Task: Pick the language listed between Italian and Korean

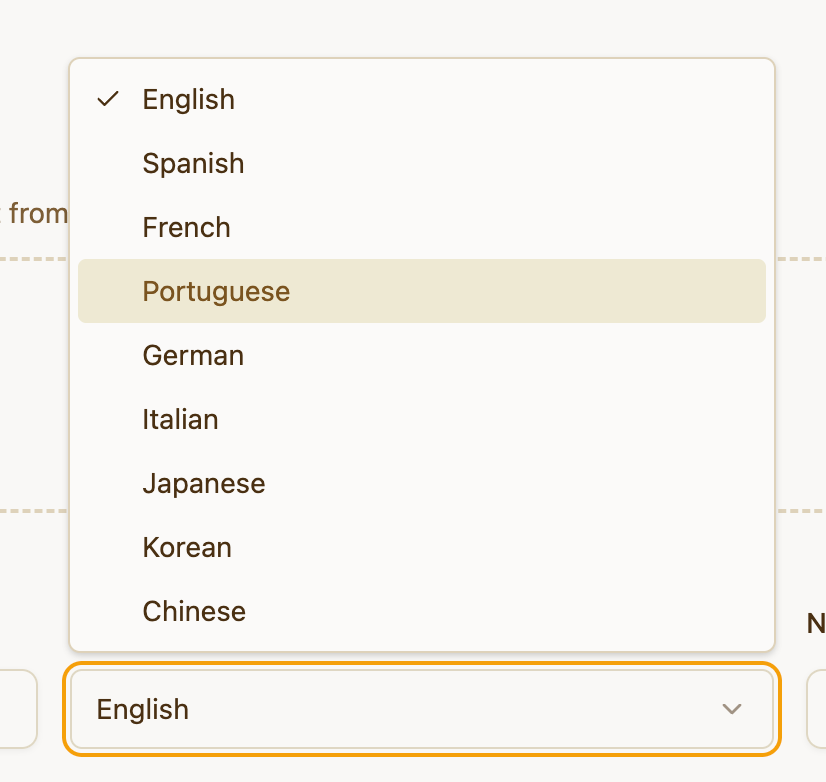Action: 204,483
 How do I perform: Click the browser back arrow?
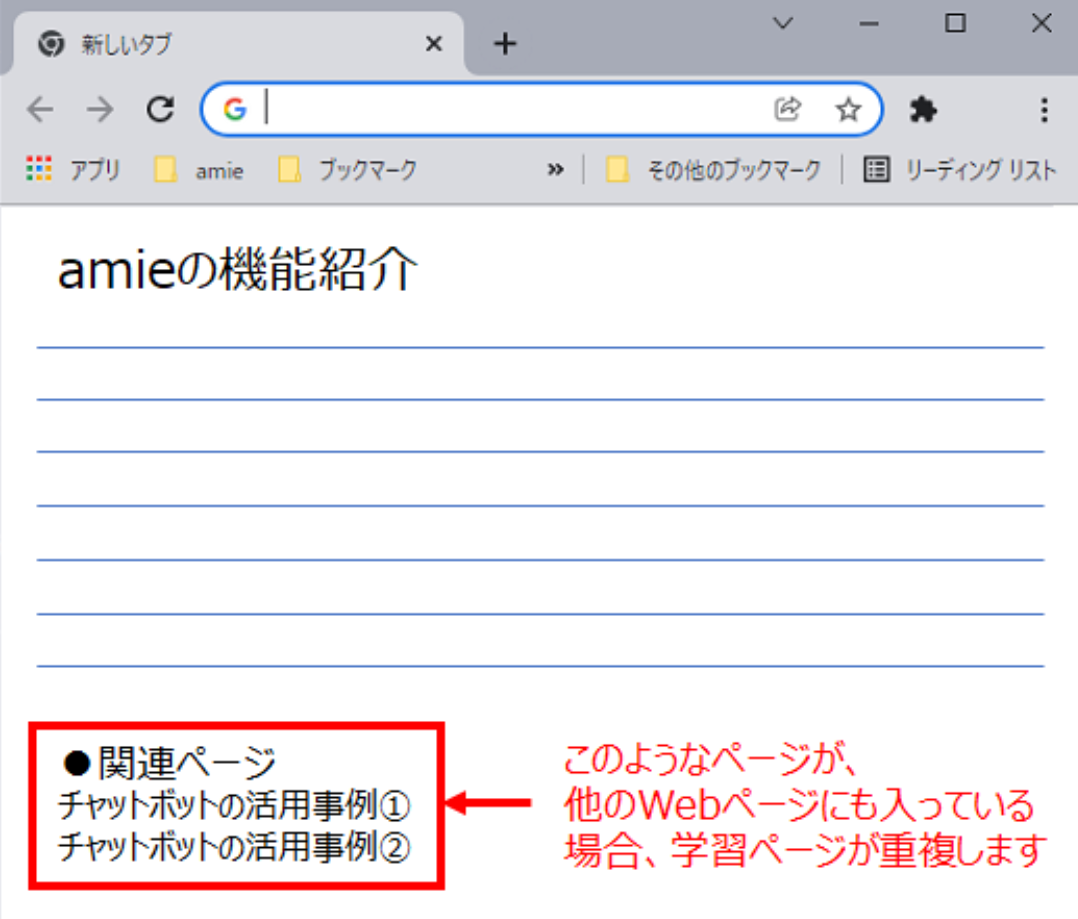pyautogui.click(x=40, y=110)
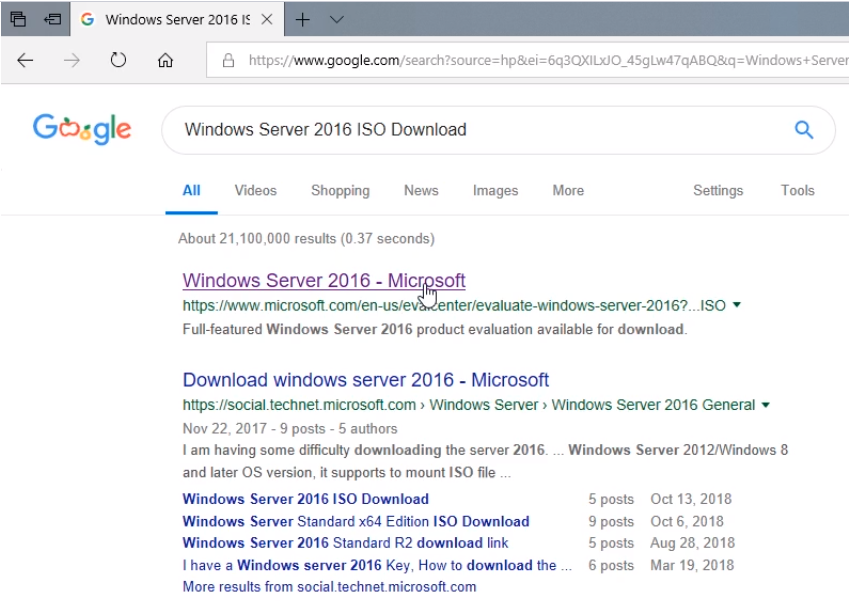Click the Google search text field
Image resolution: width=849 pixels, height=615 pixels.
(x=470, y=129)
........
What you return must match the records exactly, apart from the images, which are omitted.

TASK SOLUTION:
Task: Pick the language listed between Italian and Korean

Action: 204,483
 How do I perform: Click the browser back arrow?
pyautogui.click(x=40, y=110)
Click the Google search text field
Image resolution: width=849 pixels, height=615 pixels.
(x=470, y=129)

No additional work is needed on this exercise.